WORK INSTRUCTION:
Pull from the data below each line where the word "computer" occurs, and copy it.

Stored records

__________

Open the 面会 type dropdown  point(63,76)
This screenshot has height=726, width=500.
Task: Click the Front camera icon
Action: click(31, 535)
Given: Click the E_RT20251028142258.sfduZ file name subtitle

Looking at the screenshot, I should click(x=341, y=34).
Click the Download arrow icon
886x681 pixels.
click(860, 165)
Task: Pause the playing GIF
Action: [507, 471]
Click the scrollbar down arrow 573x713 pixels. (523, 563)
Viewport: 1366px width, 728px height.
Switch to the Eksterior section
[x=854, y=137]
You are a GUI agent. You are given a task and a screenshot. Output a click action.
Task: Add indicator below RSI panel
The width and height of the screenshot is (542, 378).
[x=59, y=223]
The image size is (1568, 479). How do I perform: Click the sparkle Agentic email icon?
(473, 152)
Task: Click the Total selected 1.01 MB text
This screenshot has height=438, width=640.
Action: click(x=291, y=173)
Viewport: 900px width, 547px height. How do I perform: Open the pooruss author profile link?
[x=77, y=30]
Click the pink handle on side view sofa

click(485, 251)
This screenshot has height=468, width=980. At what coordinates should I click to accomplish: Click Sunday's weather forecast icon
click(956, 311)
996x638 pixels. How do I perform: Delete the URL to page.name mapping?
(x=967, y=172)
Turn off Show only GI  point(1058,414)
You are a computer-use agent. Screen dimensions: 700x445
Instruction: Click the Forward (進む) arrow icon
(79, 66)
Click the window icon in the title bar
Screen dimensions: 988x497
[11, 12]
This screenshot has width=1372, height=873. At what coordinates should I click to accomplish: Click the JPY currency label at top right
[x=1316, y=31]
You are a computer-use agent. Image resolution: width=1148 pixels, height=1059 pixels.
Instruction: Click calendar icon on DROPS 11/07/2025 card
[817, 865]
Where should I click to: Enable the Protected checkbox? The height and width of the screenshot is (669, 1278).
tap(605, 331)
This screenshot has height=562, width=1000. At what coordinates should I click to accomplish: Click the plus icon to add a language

__________

TASK RESULT:
You are a computer-use agent. Screen dimensions: 700x445
You are a computer-use agent. Image resolution: width=1148 pixels, height=1059 pixels.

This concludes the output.